→ Exercise directions:
Count the lines in the listing below that contain the string "width", and give only that number.

Pointing records for text and elements:

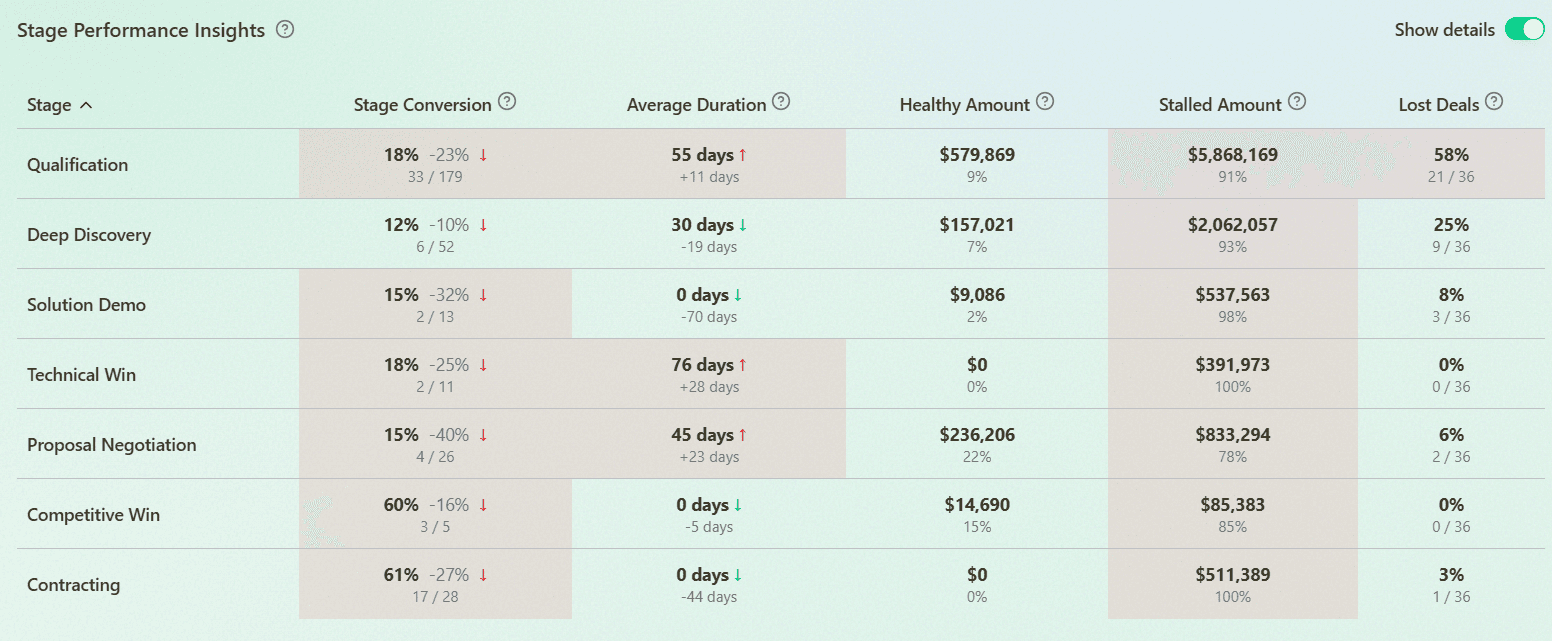Select Qualification's stalled amount cell
Viewport: 1552px width, 641px height.
click(x=1233, y=163)
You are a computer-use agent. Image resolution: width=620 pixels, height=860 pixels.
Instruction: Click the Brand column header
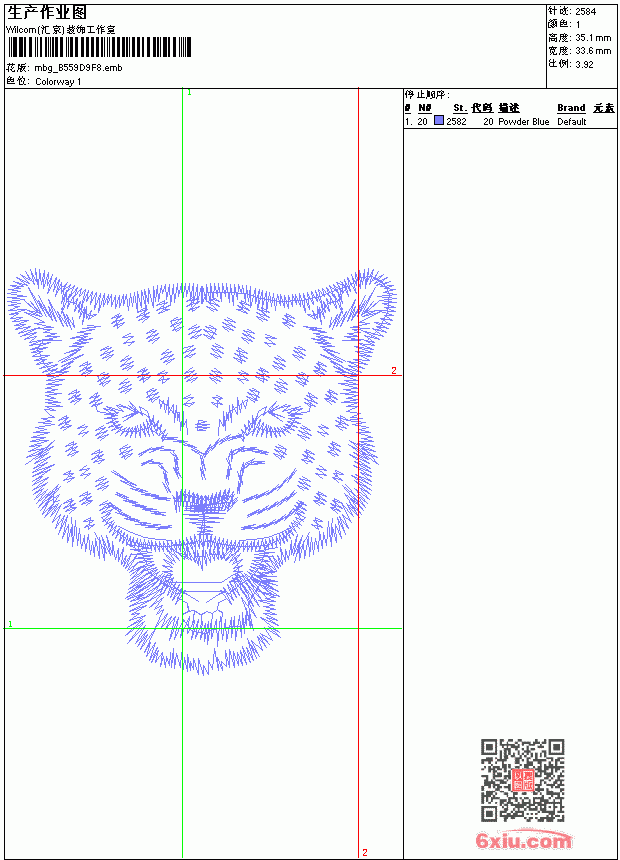point(571,108)
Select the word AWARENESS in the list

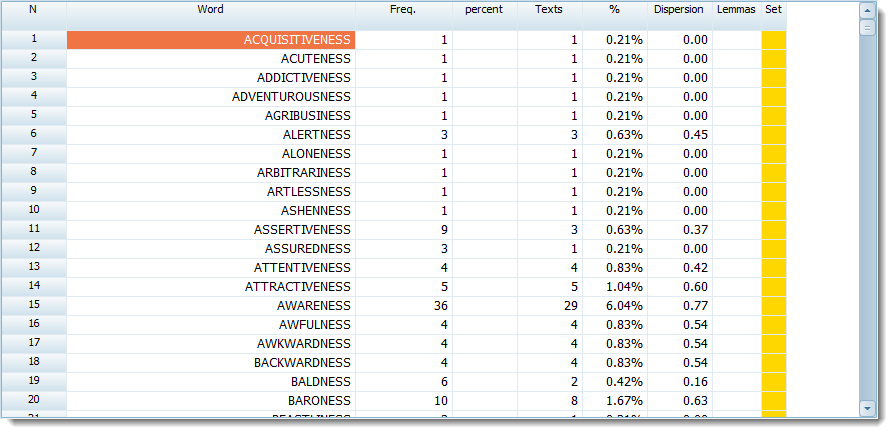(317, 305)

→ Reply to the task:
2